### Required action
Locate the line that contains "Task: Open settings via the gear icon" in the entries below. Retype it and all following lines through the final one, character for character.

Data records:
◆ ◆ ◆ ◆ ◆
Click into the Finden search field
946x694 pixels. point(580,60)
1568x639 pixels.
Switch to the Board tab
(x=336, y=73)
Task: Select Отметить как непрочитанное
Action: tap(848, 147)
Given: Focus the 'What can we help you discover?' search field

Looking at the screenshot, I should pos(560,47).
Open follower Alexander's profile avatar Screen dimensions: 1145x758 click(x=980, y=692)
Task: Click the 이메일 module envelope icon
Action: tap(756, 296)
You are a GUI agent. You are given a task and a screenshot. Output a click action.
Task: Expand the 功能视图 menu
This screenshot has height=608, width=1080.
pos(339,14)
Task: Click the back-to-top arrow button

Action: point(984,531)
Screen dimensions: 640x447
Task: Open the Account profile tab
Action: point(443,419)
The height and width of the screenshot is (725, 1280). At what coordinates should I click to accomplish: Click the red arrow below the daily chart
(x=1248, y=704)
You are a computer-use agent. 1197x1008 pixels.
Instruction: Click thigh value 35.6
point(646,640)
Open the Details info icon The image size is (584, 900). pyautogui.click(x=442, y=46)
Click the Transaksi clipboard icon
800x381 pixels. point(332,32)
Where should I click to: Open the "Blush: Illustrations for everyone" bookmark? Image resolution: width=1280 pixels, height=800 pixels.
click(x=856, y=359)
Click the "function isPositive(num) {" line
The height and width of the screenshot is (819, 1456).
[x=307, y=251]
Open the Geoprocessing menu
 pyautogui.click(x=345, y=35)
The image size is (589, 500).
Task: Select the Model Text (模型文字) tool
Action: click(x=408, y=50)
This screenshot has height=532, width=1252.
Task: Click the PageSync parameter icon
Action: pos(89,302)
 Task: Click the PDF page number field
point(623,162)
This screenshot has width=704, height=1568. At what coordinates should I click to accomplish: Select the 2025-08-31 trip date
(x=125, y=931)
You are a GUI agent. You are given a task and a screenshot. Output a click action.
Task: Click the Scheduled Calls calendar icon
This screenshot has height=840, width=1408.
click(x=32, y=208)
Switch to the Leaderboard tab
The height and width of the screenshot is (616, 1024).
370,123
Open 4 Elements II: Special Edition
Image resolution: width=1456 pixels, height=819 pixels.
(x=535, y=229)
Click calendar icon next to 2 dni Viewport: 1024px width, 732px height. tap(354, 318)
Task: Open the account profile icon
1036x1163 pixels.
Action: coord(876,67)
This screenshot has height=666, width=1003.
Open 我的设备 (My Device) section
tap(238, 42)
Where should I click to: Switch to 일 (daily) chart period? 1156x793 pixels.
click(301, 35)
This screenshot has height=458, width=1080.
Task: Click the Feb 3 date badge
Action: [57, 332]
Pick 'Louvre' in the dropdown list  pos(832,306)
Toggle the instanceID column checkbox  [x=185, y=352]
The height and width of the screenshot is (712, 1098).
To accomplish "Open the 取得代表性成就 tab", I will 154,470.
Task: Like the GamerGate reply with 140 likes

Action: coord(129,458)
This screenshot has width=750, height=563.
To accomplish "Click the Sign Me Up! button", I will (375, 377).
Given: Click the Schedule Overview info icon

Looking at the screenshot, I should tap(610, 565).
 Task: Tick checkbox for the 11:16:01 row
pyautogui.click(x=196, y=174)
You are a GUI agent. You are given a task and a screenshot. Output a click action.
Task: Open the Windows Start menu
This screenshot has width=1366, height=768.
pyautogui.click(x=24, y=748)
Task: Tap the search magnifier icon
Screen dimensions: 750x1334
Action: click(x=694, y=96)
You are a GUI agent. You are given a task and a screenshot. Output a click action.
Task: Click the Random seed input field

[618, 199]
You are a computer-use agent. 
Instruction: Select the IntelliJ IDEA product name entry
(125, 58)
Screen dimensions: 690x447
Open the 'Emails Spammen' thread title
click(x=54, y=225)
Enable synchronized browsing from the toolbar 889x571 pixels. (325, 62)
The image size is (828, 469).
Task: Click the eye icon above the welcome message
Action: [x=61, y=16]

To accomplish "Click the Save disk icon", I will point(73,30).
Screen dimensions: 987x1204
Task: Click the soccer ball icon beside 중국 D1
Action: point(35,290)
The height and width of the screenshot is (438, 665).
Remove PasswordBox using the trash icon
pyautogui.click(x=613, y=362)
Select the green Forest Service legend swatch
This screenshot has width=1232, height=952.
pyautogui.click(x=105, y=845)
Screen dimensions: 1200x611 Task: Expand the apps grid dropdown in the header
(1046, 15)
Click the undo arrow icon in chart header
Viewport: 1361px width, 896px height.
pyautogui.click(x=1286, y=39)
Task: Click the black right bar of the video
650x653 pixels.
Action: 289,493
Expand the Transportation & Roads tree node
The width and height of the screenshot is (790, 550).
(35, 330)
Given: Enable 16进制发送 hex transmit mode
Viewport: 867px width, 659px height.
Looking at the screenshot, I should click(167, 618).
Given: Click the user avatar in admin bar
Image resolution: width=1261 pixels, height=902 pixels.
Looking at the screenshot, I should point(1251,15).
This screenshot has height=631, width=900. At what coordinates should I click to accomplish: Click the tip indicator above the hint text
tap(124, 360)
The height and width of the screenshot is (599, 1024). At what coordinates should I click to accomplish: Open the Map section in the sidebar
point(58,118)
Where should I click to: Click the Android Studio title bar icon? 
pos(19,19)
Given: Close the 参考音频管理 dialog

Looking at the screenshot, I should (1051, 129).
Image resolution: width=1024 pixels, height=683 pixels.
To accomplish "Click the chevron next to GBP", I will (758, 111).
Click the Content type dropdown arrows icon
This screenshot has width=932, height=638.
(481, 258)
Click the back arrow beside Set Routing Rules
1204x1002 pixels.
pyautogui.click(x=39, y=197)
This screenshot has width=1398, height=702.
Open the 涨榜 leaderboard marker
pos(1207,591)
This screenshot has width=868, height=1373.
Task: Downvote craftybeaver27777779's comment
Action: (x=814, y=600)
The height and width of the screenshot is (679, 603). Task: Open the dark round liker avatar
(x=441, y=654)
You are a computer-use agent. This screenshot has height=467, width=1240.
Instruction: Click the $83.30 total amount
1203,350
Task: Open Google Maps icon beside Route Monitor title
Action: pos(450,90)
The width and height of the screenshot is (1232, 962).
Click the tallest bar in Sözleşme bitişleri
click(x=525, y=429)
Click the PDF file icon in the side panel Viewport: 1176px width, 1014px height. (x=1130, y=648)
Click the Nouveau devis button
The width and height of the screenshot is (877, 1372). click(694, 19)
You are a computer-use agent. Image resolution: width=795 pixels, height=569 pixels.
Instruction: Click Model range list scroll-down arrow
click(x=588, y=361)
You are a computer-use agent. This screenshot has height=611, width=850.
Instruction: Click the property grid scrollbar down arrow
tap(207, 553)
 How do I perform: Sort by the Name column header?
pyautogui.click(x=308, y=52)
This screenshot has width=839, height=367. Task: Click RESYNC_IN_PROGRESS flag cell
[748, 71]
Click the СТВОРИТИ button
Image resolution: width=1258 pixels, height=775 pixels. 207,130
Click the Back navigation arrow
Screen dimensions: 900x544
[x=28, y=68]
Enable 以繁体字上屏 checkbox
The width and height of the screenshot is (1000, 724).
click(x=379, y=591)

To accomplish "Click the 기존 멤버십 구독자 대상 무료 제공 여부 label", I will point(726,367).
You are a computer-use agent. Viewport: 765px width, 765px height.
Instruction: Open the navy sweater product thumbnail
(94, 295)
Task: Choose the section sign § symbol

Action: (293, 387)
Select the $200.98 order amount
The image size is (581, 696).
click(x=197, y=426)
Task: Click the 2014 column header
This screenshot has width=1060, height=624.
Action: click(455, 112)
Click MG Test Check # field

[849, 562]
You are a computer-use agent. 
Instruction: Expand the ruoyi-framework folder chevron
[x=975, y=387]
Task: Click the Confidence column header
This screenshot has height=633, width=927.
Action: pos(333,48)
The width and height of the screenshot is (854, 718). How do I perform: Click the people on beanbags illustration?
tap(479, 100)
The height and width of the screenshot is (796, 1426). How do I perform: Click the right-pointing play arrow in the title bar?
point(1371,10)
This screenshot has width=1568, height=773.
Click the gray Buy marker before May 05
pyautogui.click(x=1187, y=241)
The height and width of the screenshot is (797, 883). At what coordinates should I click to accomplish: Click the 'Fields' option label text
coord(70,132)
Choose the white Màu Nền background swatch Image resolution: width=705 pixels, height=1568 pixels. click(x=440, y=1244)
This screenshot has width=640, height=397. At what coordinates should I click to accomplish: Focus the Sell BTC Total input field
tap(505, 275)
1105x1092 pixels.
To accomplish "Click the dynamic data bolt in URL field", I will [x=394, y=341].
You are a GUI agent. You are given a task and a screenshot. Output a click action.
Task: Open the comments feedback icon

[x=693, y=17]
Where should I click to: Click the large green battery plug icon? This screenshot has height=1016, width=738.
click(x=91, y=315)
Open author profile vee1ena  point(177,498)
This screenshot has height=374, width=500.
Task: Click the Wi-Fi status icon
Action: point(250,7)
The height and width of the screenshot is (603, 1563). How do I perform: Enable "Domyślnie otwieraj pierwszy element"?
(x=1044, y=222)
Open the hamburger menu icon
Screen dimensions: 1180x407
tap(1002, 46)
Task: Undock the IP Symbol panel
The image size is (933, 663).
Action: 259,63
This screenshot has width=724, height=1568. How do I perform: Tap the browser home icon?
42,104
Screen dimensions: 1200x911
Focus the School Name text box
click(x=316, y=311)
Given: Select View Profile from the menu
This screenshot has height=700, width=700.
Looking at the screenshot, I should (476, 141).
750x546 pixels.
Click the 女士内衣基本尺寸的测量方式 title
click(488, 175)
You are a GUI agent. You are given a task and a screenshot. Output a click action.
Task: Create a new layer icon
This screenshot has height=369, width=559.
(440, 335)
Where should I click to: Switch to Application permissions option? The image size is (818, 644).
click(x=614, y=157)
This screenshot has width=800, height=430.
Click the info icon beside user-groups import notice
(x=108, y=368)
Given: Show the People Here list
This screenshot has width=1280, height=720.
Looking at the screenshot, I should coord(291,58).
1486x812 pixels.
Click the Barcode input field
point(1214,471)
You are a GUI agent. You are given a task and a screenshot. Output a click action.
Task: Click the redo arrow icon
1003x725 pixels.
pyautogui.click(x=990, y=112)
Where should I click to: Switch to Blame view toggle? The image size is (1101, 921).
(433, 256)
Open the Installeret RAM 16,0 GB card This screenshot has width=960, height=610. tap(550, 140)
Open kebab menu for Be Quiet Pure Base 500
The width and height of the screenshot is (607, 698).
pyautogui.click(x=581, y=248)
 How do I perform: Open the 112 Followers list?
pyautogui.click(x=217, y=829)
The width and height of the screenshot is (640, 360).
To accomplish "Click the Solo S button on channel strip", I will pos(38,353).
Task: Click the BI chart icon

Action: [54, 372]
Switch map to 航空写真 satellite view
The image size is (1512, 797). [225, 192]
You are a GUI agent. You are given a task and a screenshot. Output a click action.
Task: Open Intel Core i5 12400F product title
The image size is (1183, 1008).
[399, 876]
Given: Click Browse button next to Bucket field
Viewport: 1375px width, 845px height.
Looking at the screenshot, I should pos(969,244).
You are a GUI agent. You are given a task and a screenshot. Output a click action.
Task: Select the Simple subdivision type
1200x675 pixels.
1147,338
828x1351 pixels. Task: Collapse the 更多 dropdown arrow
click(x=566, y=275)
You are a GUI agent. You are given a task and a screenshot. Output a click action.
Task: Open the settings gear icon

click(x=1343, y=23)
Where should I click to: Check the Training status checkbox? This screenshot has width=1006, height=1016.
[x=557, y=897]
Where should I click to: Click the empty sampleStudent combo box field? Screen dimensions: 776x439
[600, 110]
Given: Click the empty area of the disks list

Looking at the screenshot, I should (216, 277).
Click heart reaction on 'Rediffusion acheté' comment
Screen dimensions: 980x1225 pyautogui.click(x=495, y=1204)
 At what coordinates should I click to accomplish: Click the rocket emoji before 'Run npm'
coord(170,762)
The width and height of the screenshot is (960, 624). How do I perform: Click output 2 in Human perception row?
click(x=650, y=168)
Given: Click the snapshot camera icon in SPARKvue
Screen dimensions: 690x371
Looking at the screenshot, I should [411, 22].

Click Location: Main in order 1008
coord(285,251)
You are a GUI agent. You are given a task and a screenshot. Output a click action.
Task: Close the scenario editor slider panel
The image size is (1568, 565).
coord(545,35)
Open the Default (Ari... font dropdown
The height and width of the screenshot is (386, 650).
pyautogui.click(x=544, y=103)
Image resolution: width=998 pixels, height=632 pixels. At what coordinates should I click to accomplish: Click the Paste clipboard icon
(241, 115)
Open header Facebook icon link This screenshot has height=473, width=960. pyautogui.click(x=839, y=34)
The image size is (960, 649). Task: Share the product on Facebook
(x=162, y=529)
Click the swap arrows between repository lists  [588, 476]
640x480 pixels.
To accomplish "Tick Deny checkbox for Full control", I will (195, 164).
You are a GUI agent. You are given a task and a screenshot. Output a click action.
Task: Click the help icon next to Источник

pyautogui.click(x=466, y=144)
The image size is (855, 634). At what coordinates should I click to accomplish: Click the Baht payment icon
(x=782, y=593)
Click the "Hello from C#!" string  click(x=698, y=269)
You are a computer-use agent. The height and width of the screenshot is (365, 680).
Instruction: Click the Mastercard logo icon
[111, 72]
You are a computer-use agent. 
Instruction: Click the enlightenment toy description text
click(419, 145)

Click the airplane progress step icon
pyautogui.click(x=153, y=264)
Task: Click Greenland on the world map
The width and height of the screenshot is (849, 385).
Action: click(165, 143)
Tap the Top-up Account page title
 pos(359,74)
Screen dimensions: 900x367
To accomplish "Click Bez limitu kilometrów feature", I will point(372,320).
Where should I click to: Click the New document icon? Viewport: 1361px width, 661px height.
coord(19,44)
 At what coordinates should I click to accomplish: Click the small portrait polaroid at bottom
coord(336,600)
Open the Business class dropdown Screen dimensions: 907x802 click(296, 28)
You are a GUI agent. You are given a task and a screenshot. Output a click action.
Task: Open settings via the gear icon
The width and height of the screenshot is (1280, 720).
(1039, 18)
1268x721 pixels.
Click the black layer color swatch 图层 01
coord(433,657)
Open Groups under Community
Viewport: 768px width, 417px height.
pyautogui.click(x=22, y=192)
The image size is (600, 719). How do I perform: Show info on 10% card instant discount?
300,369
◆ ◆ ◆ ◆ ◆
### Task result
Task: Open settings via the gear icon
The width and height of the screenshot is (1280, 720).
(1039, 18)
1268x721 pixels.
Click the black layer color swatch 图层 01
coord(433,657)
Open Groups under Community
Viewport: 768px width, 417px height.
pyautogui.click(x=22, y=192)
The image size is (600, 719). How do I perform: Show info on 10% card instant discount?
300,369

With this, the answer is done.